EXERCISE INSTRUCTIONS | Each line below from the "This screenshot has width=730, height=344." line through the "The width and" line, those two included, must be restated word for word; the pictures must not be.

MATERIAL FOR THIS TASK |
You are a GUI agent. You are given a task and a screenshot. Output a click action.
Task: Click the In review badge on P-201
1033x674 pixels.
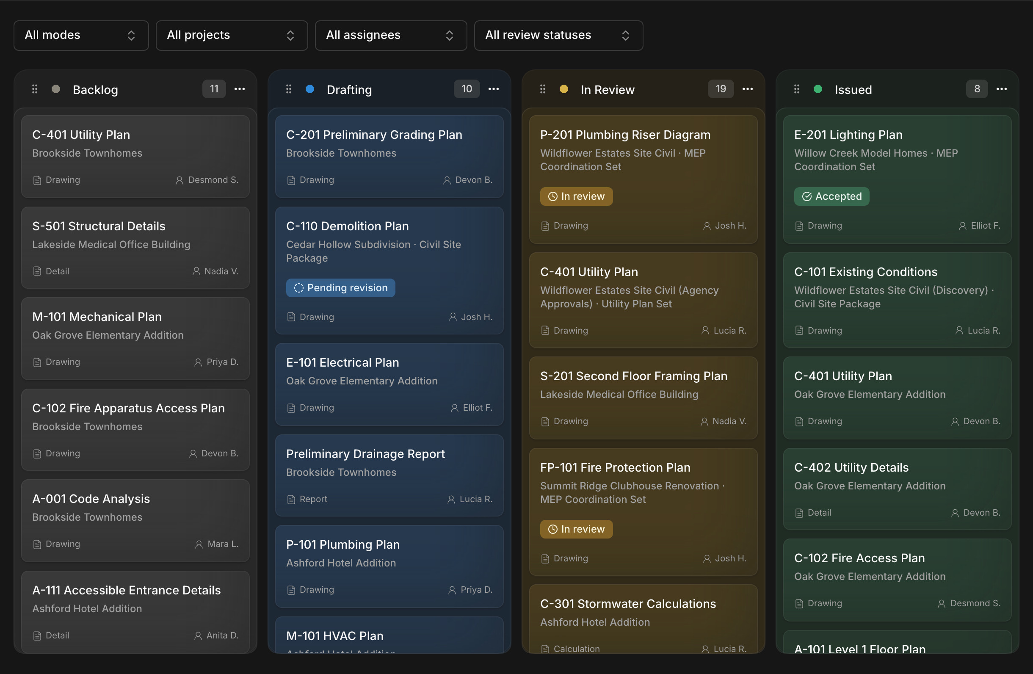coord(576,196)
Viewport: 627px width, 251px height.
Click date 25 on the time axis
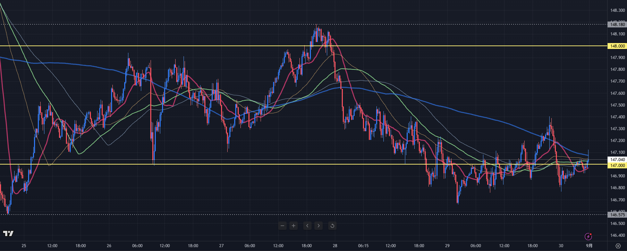click(24, 246)
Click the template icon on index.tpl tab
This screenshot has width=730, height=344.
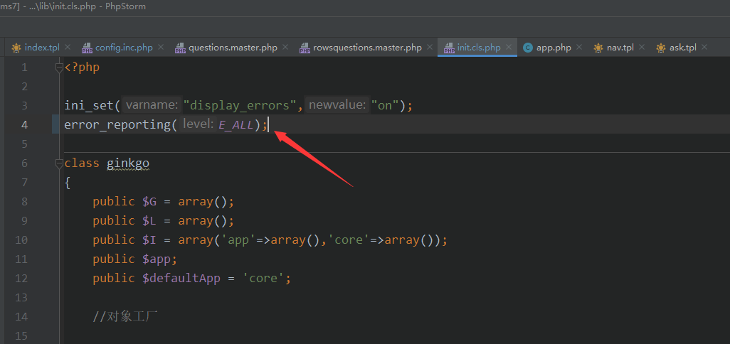click(16, 48)
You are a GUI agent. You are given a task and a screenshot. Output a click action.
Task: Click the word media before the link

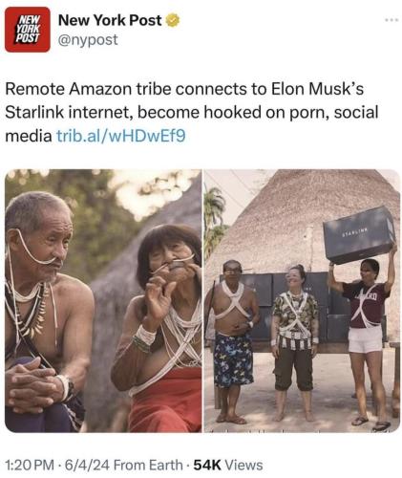click(29, 136)
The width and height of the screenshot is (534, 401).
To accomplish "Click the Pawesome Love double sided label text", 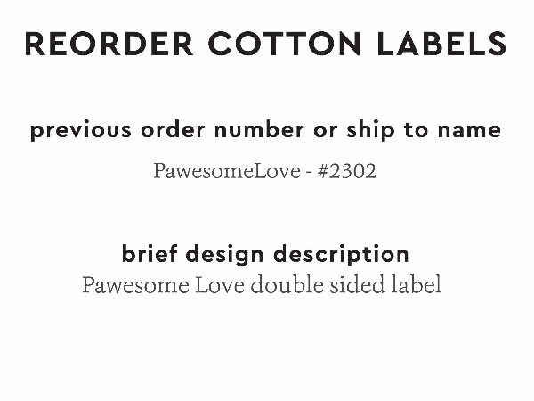I will coord(262,286).
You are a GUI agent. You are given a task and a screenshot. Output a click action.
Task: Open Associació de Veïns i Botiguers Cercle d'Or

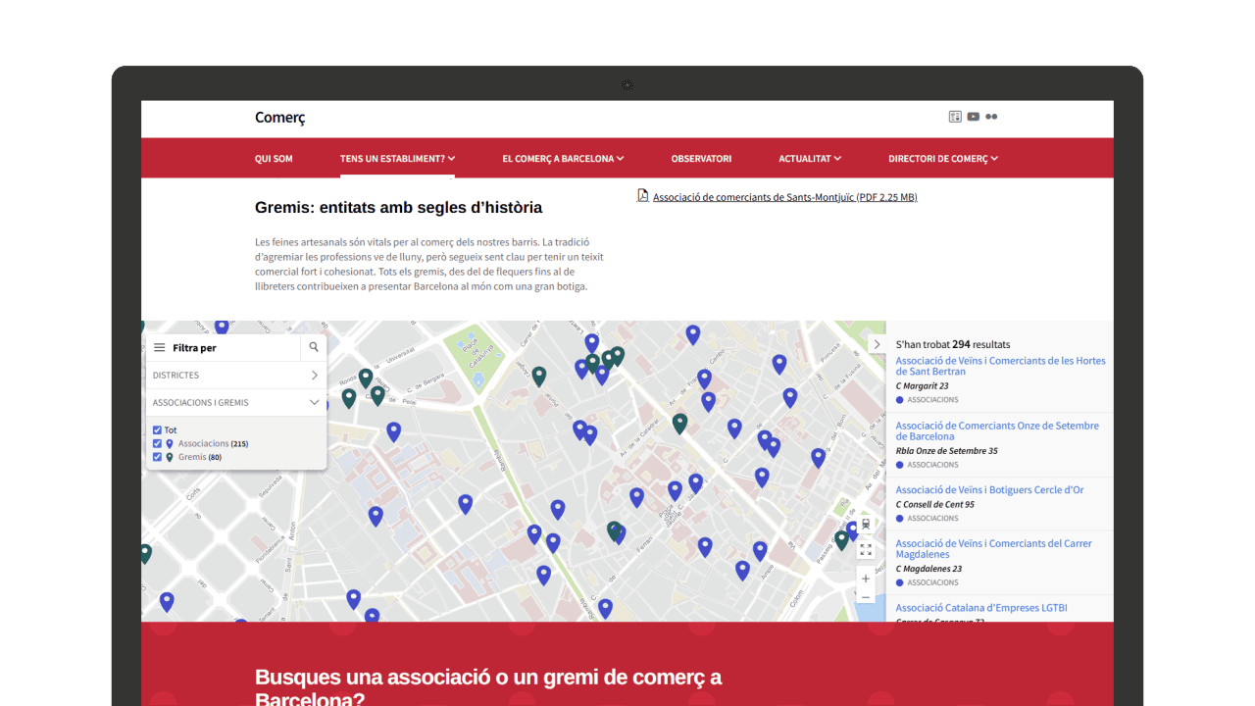pos(988,489)
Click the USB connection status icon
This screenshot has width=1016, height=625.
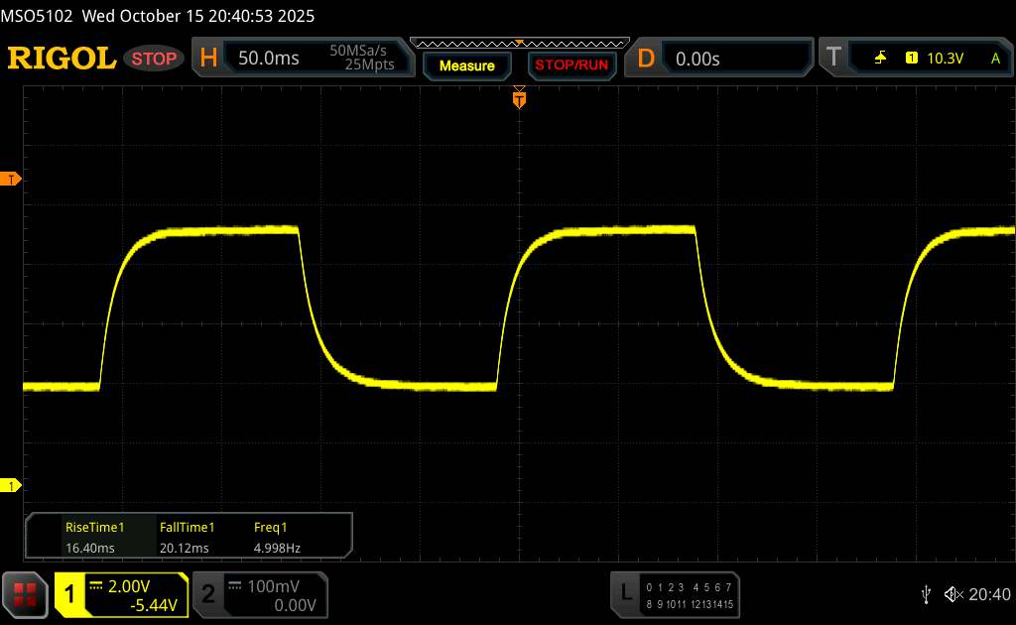pyautogui.click(x=926, y=593)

ANSWER |
This screenshot has width=730, height=344.
click(16, 48)
You are a GUI agent. You are given a task and a screenshot. Output a click action.
Task: Click the word media before the link

click(29, 136)
The width and height of the screenshot is (534, 401).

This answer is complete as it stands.